**Parts of the exercise:**
1. Reproduce the passage from the Helsinki Festival programme text between "Helsinki Festival programme is" and "100 bass instruments.", inclusive.
2. In the Helsinki Festival programme text, which orchestra plays two concerts under Franz Welser-Möst?

**Source document:**
** start **

Helsinki Festival programme is complete: Dance work by Akram Khan Company, Khovanshchina conducted by Esa-Pekka Salonen and a Lauri Porra‘s composition for 125 bass voices 

The confirmed Helsinki Festival programme includes, for example, dancer-choreographer Akram Khan’s breathtaking contemporary dance work Jungle Book reimagined and the Finnish Radio Symphony Orchestra’s new concert version of the opera Khovanshchina, conducted by Esa-Pekka Salonen. The highlight of the 35-year-old Night of the Arts is Lauri Porra’s free of charge music experience in Senate Square, featuring over 100 bass instruments.

This year’s international dance performance at Helsinki Festival is Jungle Book reimagined by the acclaimed dancer-choreographer Akram Khan, known for his current themes and imaginative, complex works. This contemporary dance work is based on Rudyard Kipling’s beloved classic Jungle Book, reinterpreted through the themes of climate change and migration. The show will feature ten top international dancers as well as breathtaking animation and stage art.

Classical music programme themed around current events

Helsinki Festival’s classical music programme, which includes two concerts by The Cleveland Orchestra, conducted by Franz Welser-Möst, expands to encompass several concerts linked to current events. Esa-Pekka Salonen, a recent recipient of the Polar Music Prize, the “Nobel prize” for music, comes to Helsinki Festival to conduct a group of almost 200 musicians in a concert version of Modest Mussorgsky’s opera Khovanshchina. The major production led by Salonen includes the Finnish Radio Symphony Orchestra, Latvian Radio Choir, Tapiola Chamber Choir and dozens of soloists, including bass voice Mika Kares. The work is woven together by electronic music multitalent and sound artist Tuomas Norvio and directed by Gerard McBurney. From Helsinki Festival, the production travels to the 2025 Salzburg Easter Festival.

Musiikkitalo’s new organs receive a worthy guest when one of the brightest stars of organ art, Latvian Iveta Apkalna, comes to Helsinki Festival. Apkalna’s solo recital programme consists of a hypnotic mix of the pulsating contemporary music of Philip Glass and the ageless organ works of Johann Sebastian Bach. Apkalna has played with some of the top orchestras in the world, including another Helsinki Festival guest, The Cleveland Orchestra.

** end **

**Dataset content:**
** start **

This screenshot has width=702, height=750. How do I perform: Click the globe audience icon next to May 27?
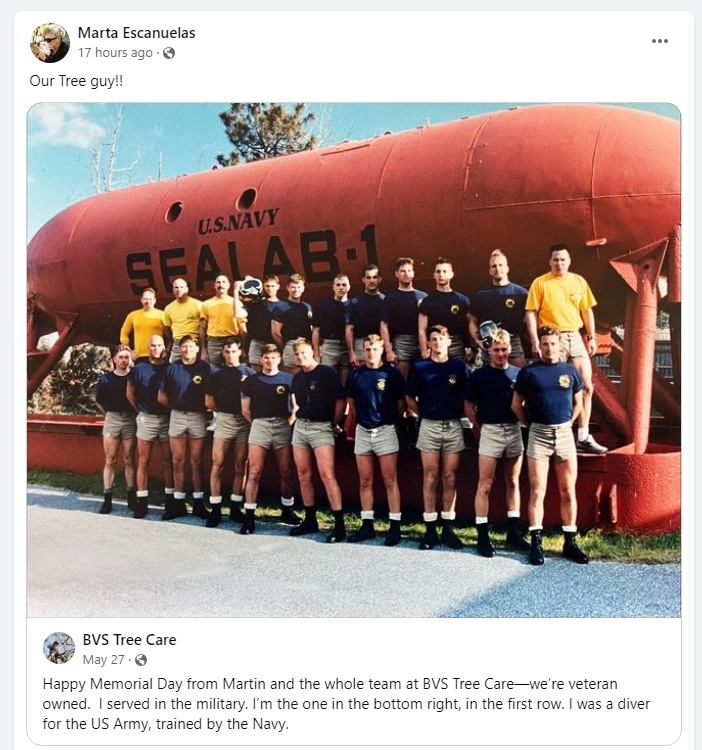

** end **

**Answers provided:**
1.
Helsinki Festival programme is complete: Dance work by Akram Khan Company, Khovanshchina conducted by Esa-Pekka Salonen and a Lauri Porra‘s composition for 125 bass voices 

The confirmed Helsinki Festival programme includes, for example, dancer-choreographer Akram Khan’s breathtaking contemporary dance work Jungle Book reimagined and the Finnish Radio Symphony Orchestra’s new concert version of the opera Khovanshchina, conducted by Esa-Pekka Salonen. The highlight of the 35-year-old Night of the Arts is Lauri Porra’s free of charge music experience in Senate Square, featuring over 100 bass instruments.

2. The Cleveland Orchestra